Em menos de uma hora, três aviões haviam atingido edificações simbólicas em Washington e Nova York. O combustível agiu como explosivo e destruição causada pelo fogo foi imensa. Na torre norte do World Trade Center, centenas de pessoas acima do 92º andar morreram instantaneamente e outras centenas ficaram encurraladas, pois tanto os elevadores quanto as escadas estavam bloqueados. O edifício ficou em chamas em vários andares e a fumaça negra subia vagarosamente. A torre sul, a segunda a ser atingida, desmoronou às 9h59, matando todos os civis e as equipes de resgate no interior do prédio, além de pessoas nas ruas. A torre norte, tomada cada vez mais pelas chamas, resistiu por mais meia hora e também desabou. Durante um longo período, a quantidade de baixas pôde ser apenas presumida, até que finalmente se chegou ao número de 2.973 mortes.
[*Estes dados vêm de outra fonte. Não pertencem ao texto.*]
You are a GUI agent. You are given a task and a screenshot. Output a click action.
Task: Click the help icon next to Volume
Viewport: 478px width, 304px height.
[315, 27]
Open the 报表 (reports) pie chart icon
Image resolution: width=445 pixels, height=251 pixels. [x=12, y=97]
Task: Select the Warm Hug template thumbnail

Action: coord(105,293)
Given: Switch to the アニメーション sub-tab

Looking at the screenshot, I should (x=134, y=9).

Os 19 assassinos, que estavam entre os mortos, eram originários do Oriente Médio, principalmente da Arábia Saudita, antiga aliada dos Estados Unidos. Acreditavam ser servos do Islã. A nação que atacaram fora rotulada por seu líder como "a cabeça da serpente". Depois desse episódio, a serpente ficou mais agitada do que nunca.
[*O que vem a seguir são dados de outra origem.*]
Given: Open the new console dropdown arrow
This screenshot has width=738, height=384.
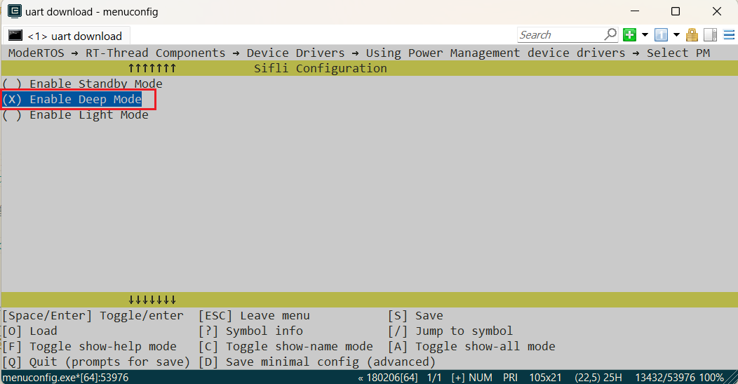Looking at the screenshot, I should click(645, 34).
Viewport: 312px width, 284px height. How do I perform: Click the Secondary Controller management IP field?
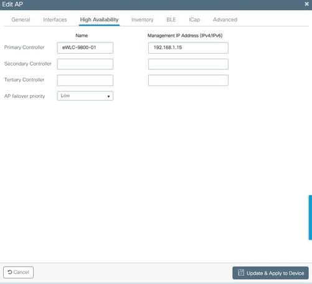tap(188, 64)
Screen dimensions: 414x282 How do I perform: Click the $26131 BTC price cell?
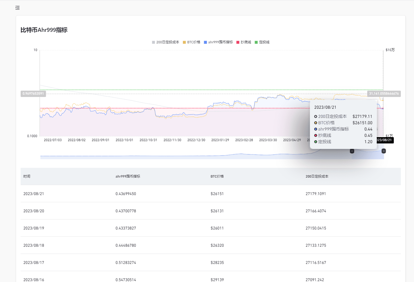tap(217, 211)
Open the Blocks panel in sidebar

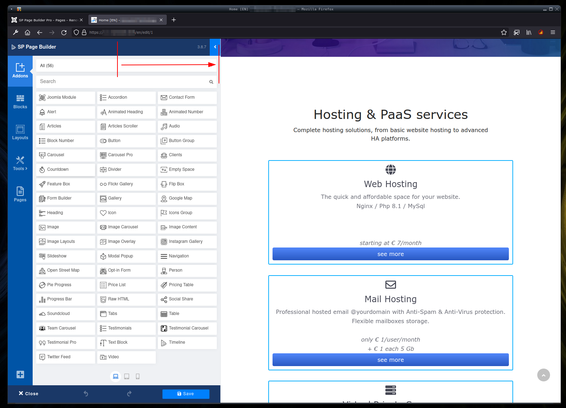point(20,102)
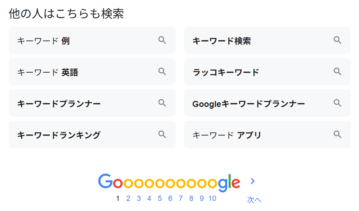The image size is (359, 211).
Task: Click search icon beside ラッコキーワード
Action: pos(337,72)
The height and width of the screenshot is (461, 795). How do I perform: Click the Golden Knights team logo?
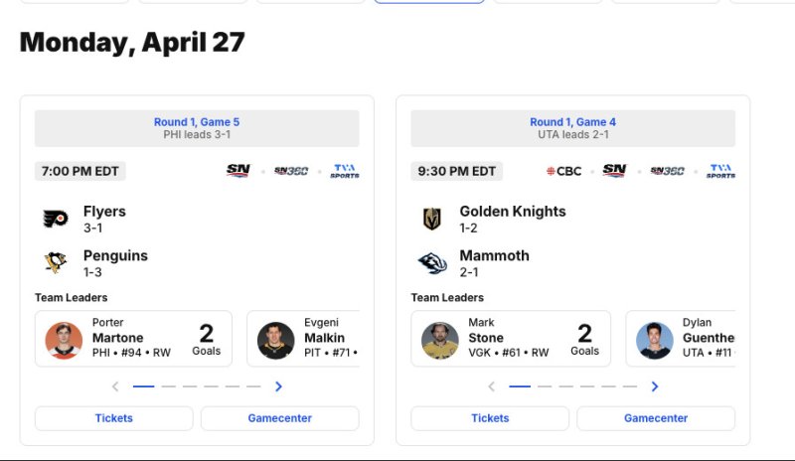click(431, 219)
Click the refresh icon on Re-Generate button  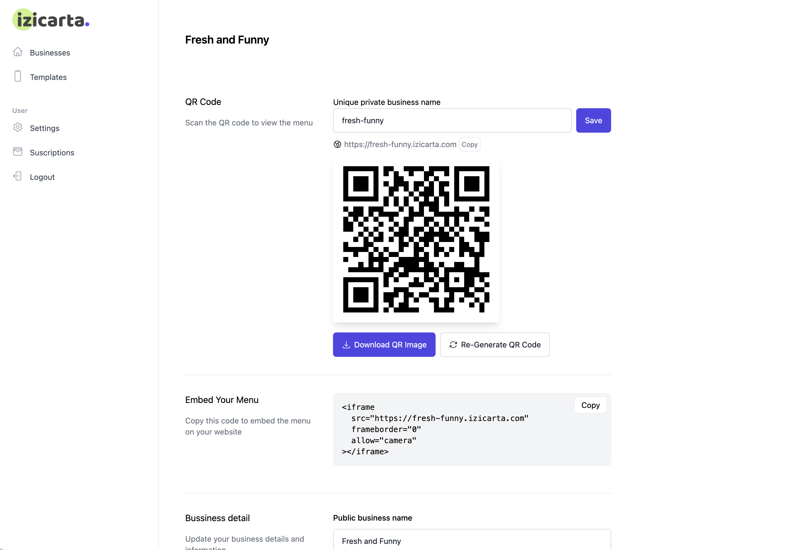click(x=453, y=345)
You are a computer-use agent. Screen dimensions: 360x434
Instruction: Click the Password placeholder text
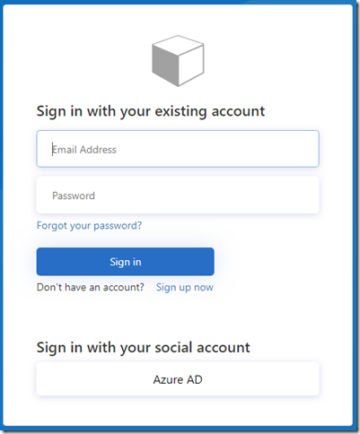coord(74,195)
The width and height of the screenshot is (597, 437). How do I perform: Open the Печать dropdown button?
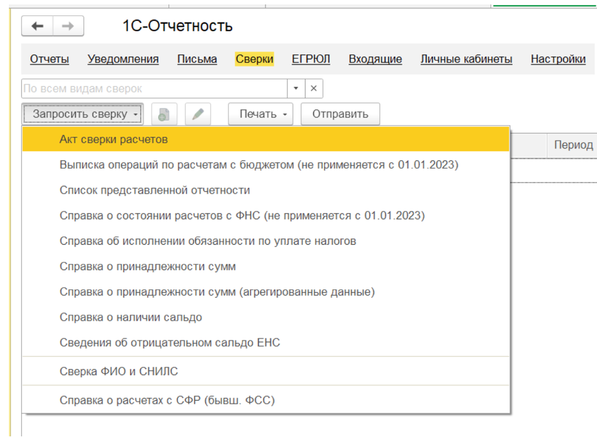click(x=262, y=114)
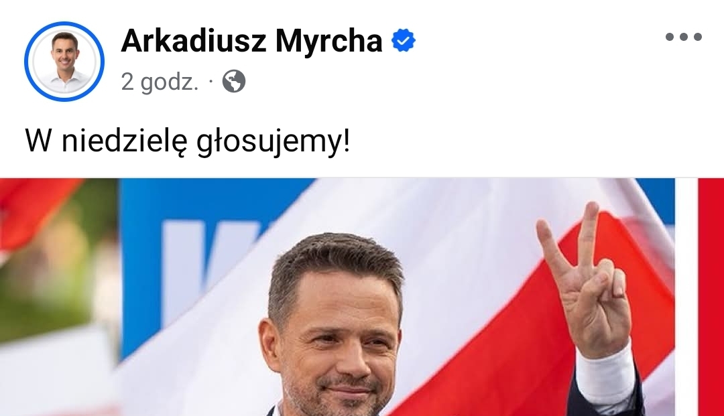Open Arkadiusz Myrcha's profile picture
724x416 pixels.
pyautogui.click(x=64, y=62)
Na história moderna, nenhuma grande nação havia sido atingida de modo tão devastador no próprio território durante um período de relativa paz. Os Estados Unidos nunca haviam perdido tantas vidas num ataque em solo norte-americano. O aspecto completamente teatral do episódio fez a conquista da Lua parecer um acontecimento quase sem importância. O fato de a investida contra a segunda torre ter sido vista ao vivo pela televisão em lugares tão distantes quanto a Suécia e a Nova Zelândia tornou o acontecimento ainda mais chocante e espantoso.
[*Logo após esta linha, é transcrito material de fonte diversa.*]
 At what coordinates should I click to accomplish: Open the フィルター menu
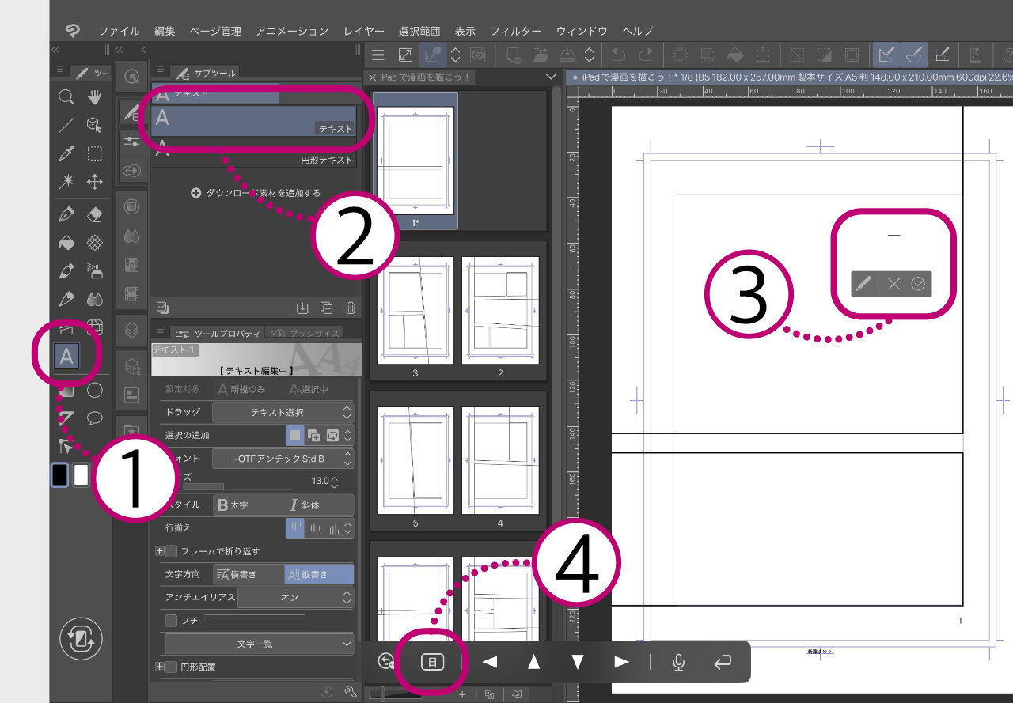point(515,31)
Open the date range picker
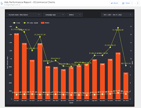 click(117, 15)
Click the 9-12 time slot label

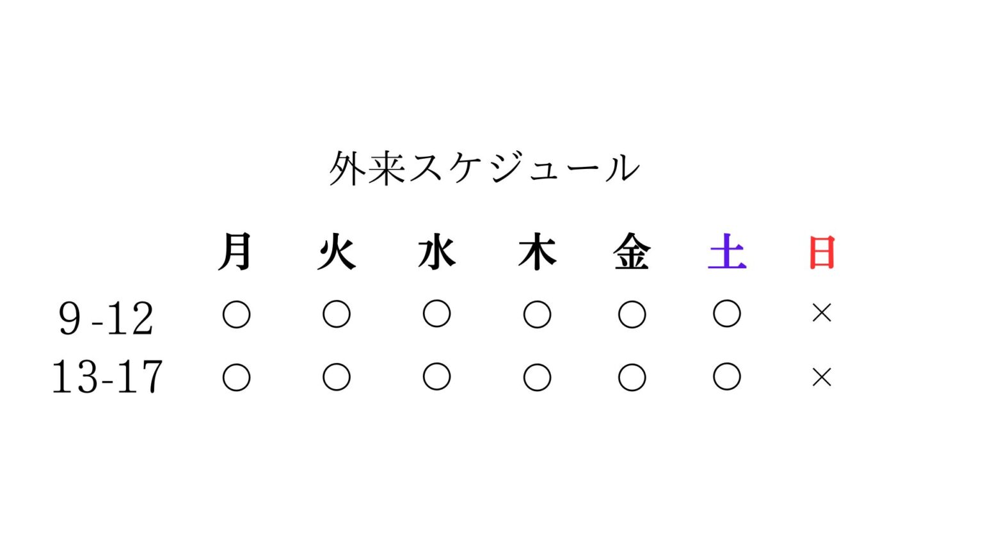click(106, 318)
No mesmo ano, os militantes empreenderam outro ataque, contra um inimigo asiático inerte e envelhecido. Fora dos limites da pequena cidade de Bamiyan, a oeste de Cabul, a capital do Afeganistão, situava-se uma escarpa íngreme onde duas enormes estátuas haviam sido esculpidas, ao longo de muitos anos, em rocha maciça. Eram imagens de Buda, impressionantemente grandes - uma delas tinha a altura de um prédio de 15 andares. Situadas em uma velha rota comercial que cruzava a cordilheira de Hindukush e ligava a Índia à Ásia Central, as imagens serviam de conforto e inspiração, século após século, a uma interminável procissão de viajantes, muito tempo após a região ter sido ocupada pelos muçulmanos. Em 2001, membros do Talibã decidiram que as estátuas eram um sacrilégio, um insulto ao Islã, e destruíram suas faces e outras partes com canhões e foguetes.

No mesmo ano, os Budas gêmeos de uma estrada antiga e as torres gêmeas na capital financeira do mundo foram alvo da destruição empreendida pelas ações violentas daqueles que desejavam redenção. Mas só o que ofereciam, ao buscarem tal redenção, era ódio e violência.

BLAINEY, Geoffrey. Uma breve história do século XX. São Paulo: Fundamento Educacional, 2011. p. 298-303.